U.S. patent number 3,586,105 [Application Number 04/862,225] was granted by the patent office on 1971-06-22 for detecting changes in rock properties in a formation by pulse testing.
This patent grant is currently assigned to Esso Production Research Company. Invention is credited to Carlton R. Johnson, Aaron E. Pierce, Saul Vela, Edward G. Woods.
United States Patent |
3,586,105 |
Johnson , et al. |
June 22, 1971 |
DETECTING CHANGES IN ROCK PROPERTIES IN A FORMATION BY PULSE
TESTING
Abstract
A method of detecting induced changes in the rock properties of
subterranean formations. The preferred use of the method is in
determining the presence and orientation of induced fractures in
the formation. In this use of this method, the formation is first
pulse tested between the well to be fractured and at least one
additional well.

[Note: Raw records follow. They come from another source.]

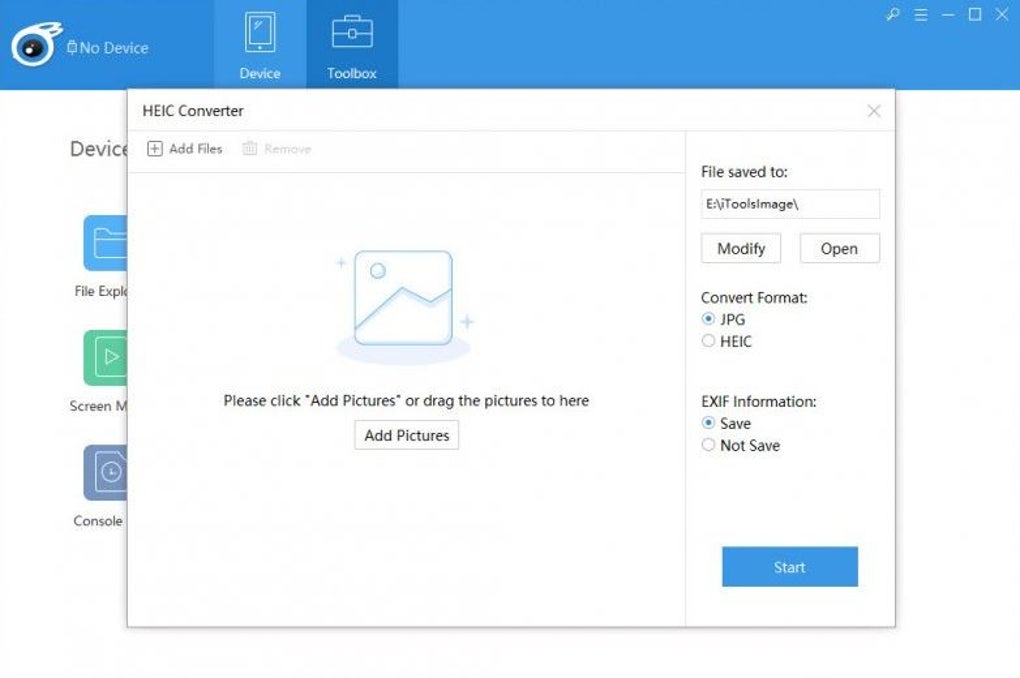Click Modify to change save folder

(741, 248)
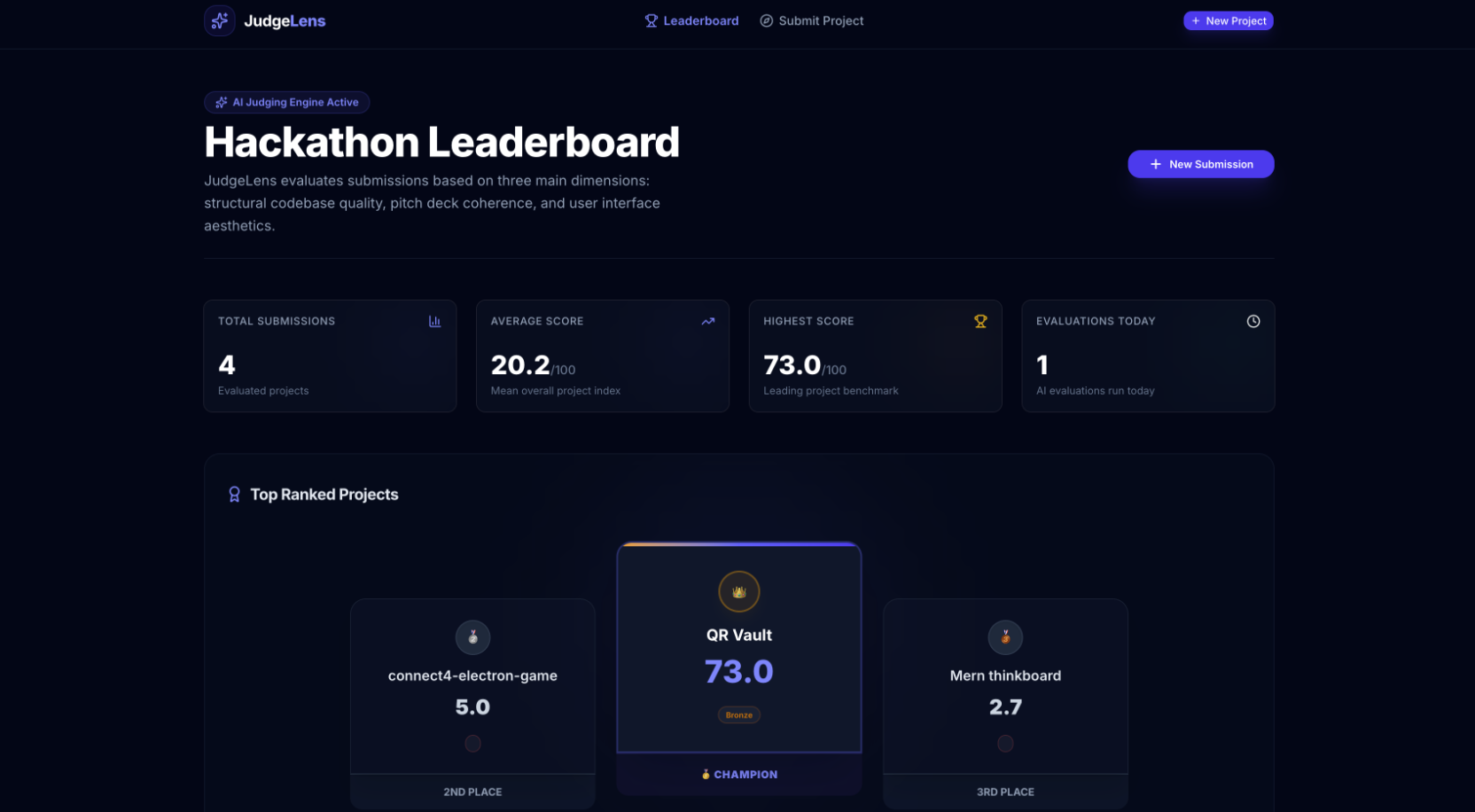Click the New Project button
Viewport: 1475px width, 812px height.
tap(1229, 20)
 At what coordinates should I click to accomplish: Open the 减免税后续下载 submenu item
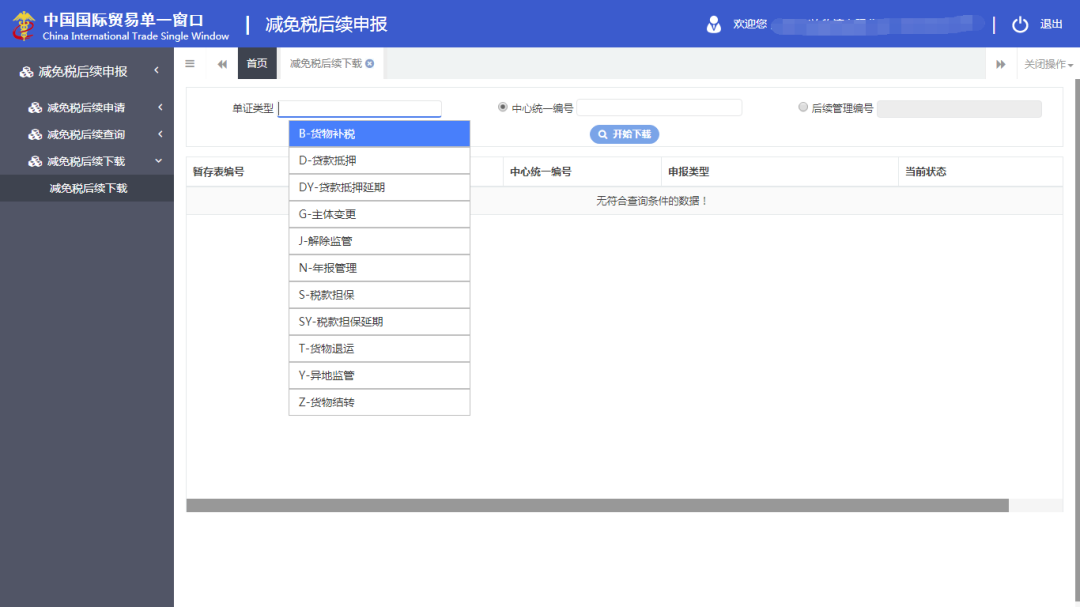click(86, 187)
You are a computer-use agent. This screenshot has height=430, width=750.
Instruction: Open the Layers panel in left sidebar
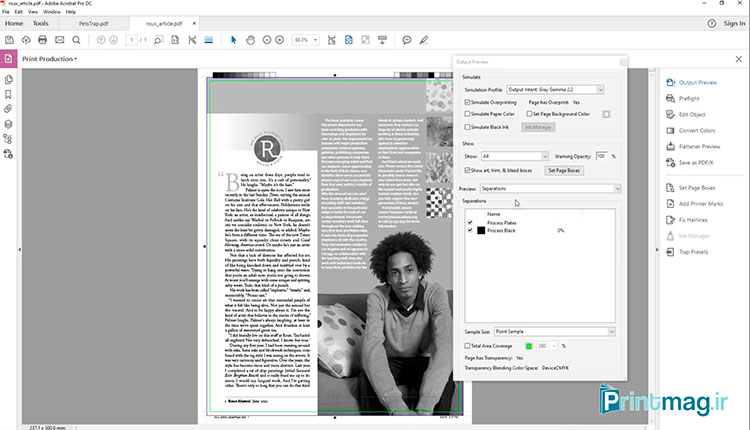click(8, 124)
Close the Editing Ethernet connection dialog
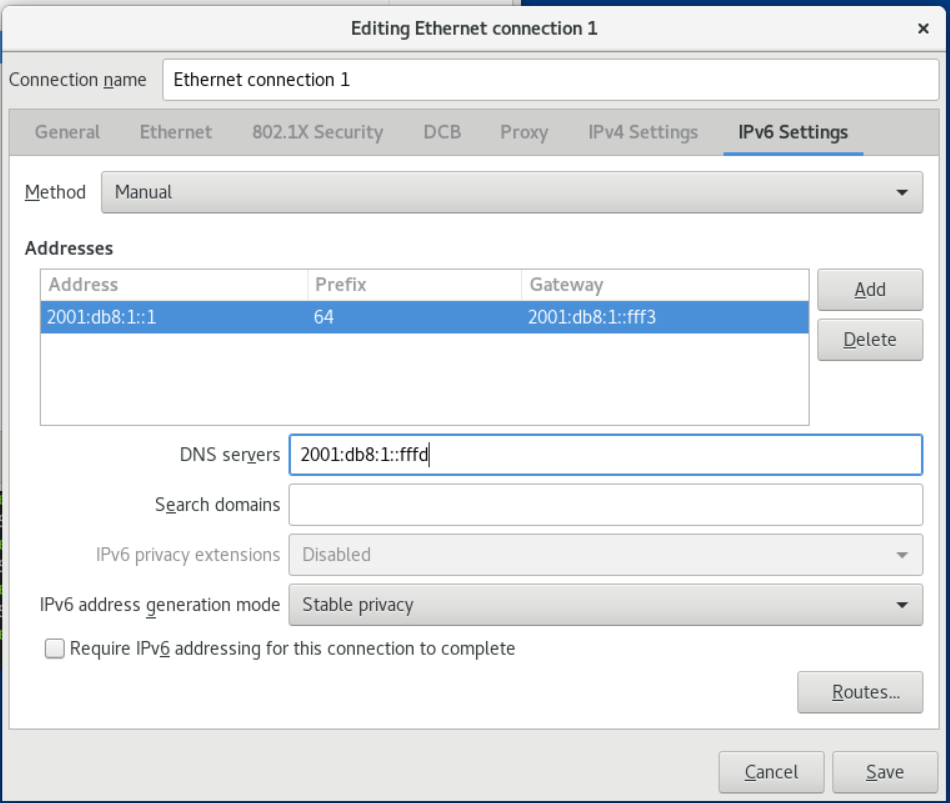Screen dimensions: 950x803 coord(923,29)
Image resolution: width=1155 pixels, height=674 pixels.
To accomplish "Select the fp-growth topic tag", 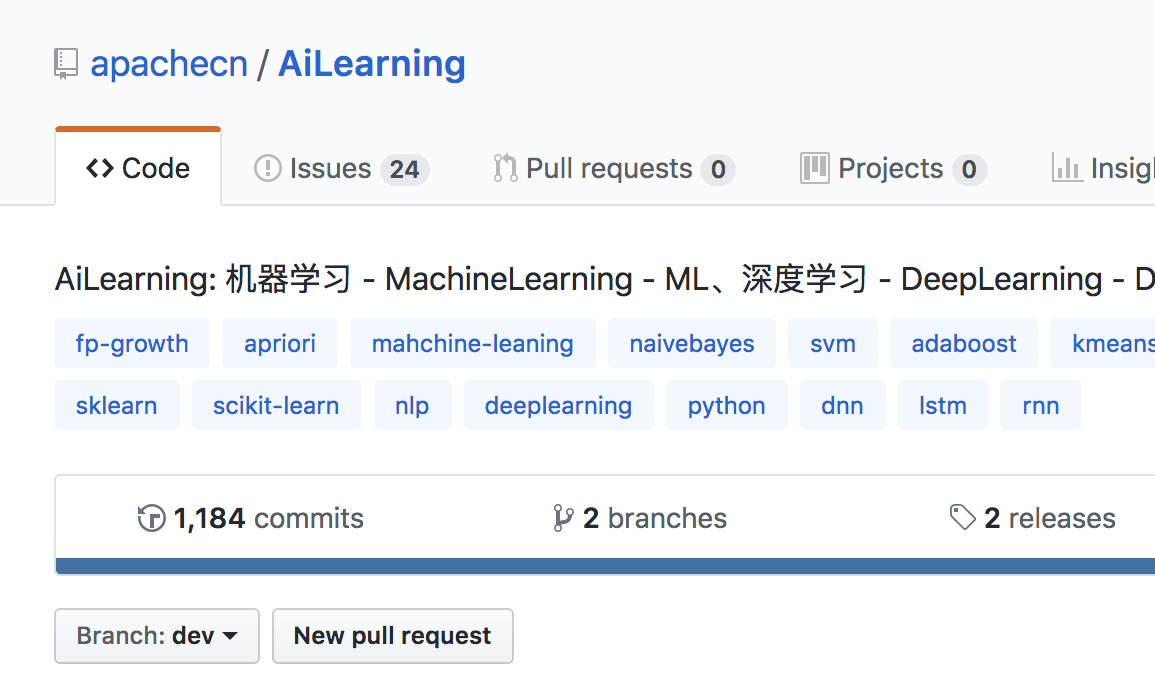I will point(132,344).
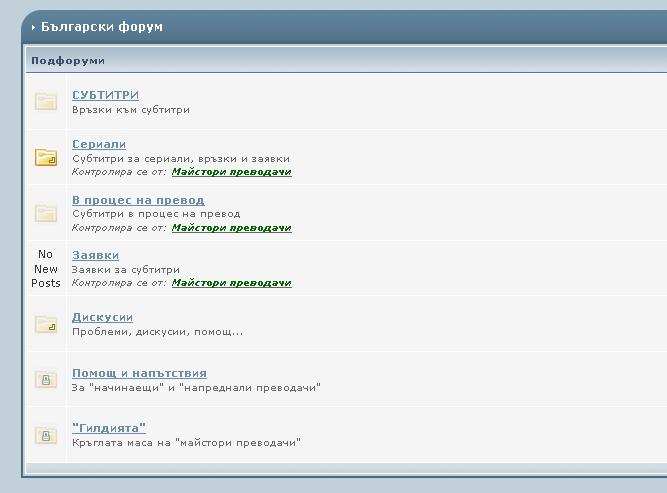Enter the "Гилдията" subforum
Viewport: 667px width, 493px height.
point(109,428)
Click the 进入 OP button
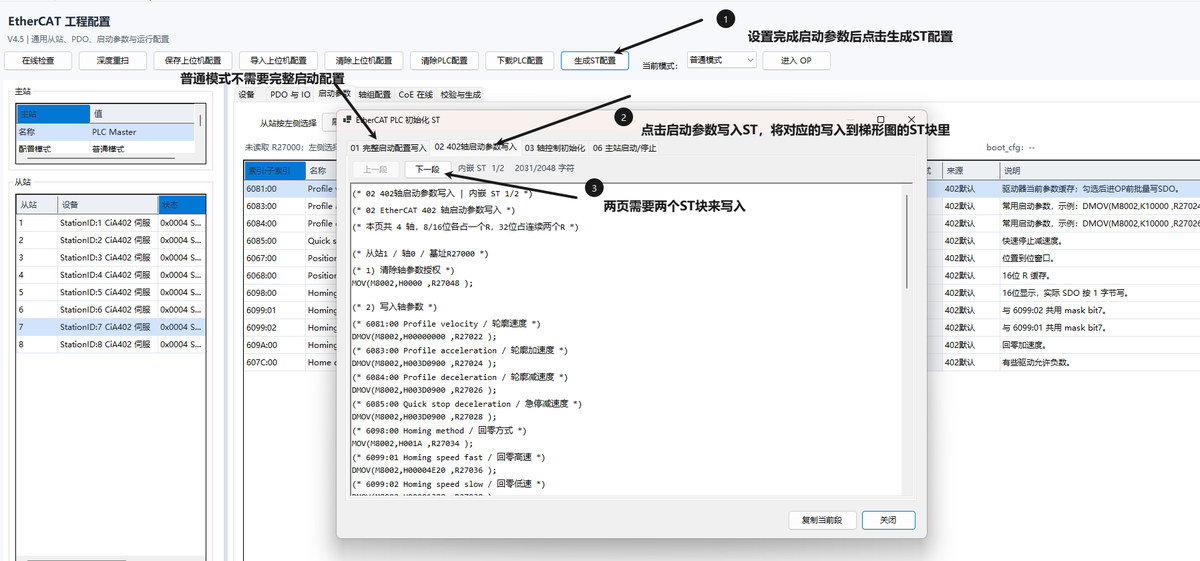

Preferably the pulse tests are conducted between
the well to be fractured and at least three surrounding wells which
are in noncollinear directions from the first well. The first well
is then fractured and a second series of pulse tests between the
fractured well and the other wells is conducted. The presence and
orientation of the fracture can be determined by comparison of the
pulse tests within the formation before and after fracturing.
Inventors: |
Johnson; Carlton R. (Houston,
TX), Vela; Saul (Houston, TX), Woods; Edward G.
(Houston, TX), Pierce; Aaron E. (Humble, TX) |
Assignee: |
Esso Production Research
Company (N/A)
|
Family
ID: |
25337981 |
Appl.
No.: |
04/862,225 |
Filed: |
September 30, 1969 |
Current U.S.
Class: |
166/250.1;
166/271; 166/308.1; 73/152.39; 73/152.54 |
Current CPC
Class: |
E21B
43/17 (20130101); E21B 43/26 (20130101); E21B
47/02 (20130101); E21B 49/008 (20130101) |
Current International
Class: |
E21B
49/00 (20060101); E21B 47/02 (20060101); E21B
43/25 (20060101); E21B 43/17 (20060101); E21B
43/26 (20060101); E21B 43/16 (20060101); E21b
049/100 () |
Field of
Search: |
;166/250,252,254,271,308
;73/151,152,155 |
References Cited
[Referenced By]
U.S. Patent Documents
Primary Examiner: Calvert; Ian A.
Claims
We claim:
1. A method of testing a subterranean formation comprising:
a. pulses testing between a plurality of locations within the
formation by changing the fluid flow rate at at least one location
in the formation and measuring the resultant change in pressure
with time at at least one other location in the formation;
b. then, changing the rock properties of the formation at one of
said locations; and
c. then, pulse testing a second time between the locations.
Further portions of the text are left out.